Saturday, September 27, 2014

There's Only One New York

We opted to slip away to New York City for my birthday and it's been a wonderful day. Started out at the New-York Historical Society seeing the sampling of objects from Sam Roberts' A History of New York in 101 Objects, which was both compelling and enjoyable, even if they should have done all 101 of them. Then we took in The Two Faces of January, a new film based on a Patricia Highsmith novel hitherto not known to me and here I thought I'd read all of her deliciously weird tales. Viggo Mortenson and Kirsten Dunst were the leads along with Oscar Craig and the locations--all the real ones--in Athens, the Greek islands, and Turkey were well utilized too.  These are mostly antiheros of the Tom Ripley ilk and the picture holds your attention.

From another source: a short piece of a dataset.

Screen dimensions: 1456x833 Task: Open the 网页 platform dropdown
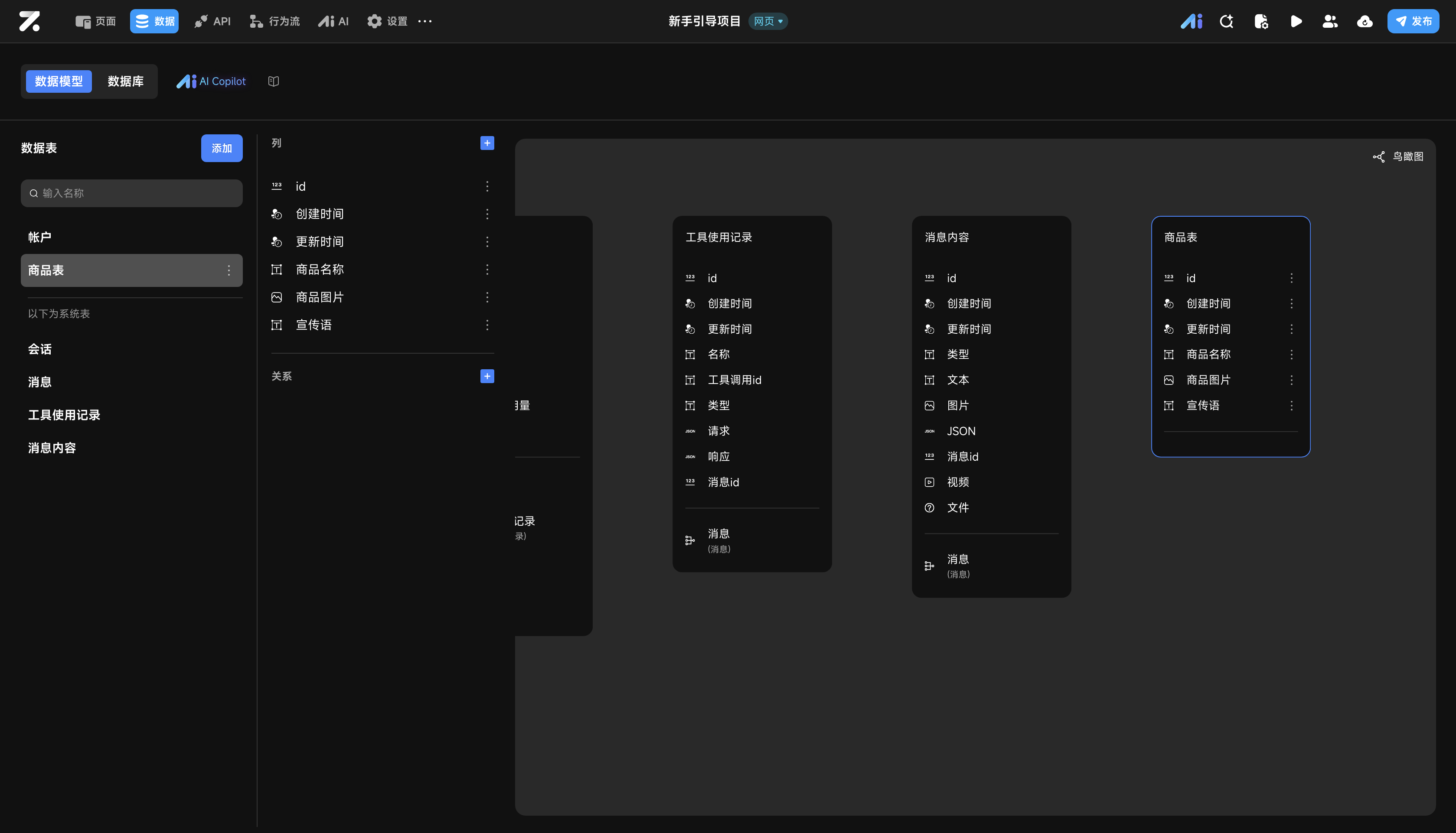(768, 21)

High point came with The Country House, a Donald Margolis play put on by Manhattan Theater Club and previewing on Broadway before it opens next week.  Margolis has lots of great lines, much like his Dinner With Friends some years ago. Blythe Danner leads a fine cast of six. The play has much fun with throwaway lines enjoyed by anyone who recalls a tad of theatrical history and the underlying plot holds up through three acts and one intermission. A first for me was four members of the cast coming out on stage after the show to participate in a feedback session run by an assistant director. 

We grabbed dinner at Eataly, a sprawling combination of dining spots, grocery store, and bookstore at 23rd and Fifth, that has you choose to dine in a dining area devoted to fish, vegetables, meat, pasta, or pizza. The idea is good and the place is packed although you can get seated if you arrive early. The fish, which we chose, was good but not great, even if cooked to order.

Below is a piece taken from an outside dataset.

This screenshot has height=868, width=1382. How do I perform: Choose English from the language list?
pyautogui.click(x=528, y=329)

Then on to the Village where I again returned to hope for a home run from Neil LaBute, who, alas, has come up short ever since reasons to be pretty a few years back, which sadly just missed taking a Tony during its run at the Lyceum. This outing is entitled The Money Shot, about two fading Hollywood stars and their mates as they embark on a foray to get back in the hit column and never really get to discussing whether they will do an all-out sex scene. LaBute seems to have lost his direction because despite a few decent lines, the characters were rarely believable. 

Couldn't quite make it to the Museum of Modern Art for a show of posters and prints by Toulouse-Lautrec, always an enticement for me.  Then I happily recalled that I doubtless saw the same show a while back when it was at the Baltimore Museum of Art. It's likely been travelling the country ever since then.

Had we had a few more seconds to stop for breath, might have walked in Central Park when we left the Historical Society, but we made up for that by walking from 23rd and Fifth--well, actually we started at 28th & Broadway but that's another story--to the Lucille Lortel on Christopher Street. One thing I noticed was that New York still has plenty of non-Starbucks coffee joints and their coffee is just about as good which means it's all right.

It was just a gorgeous day to be in Manhattan and I think we made more than the most of it.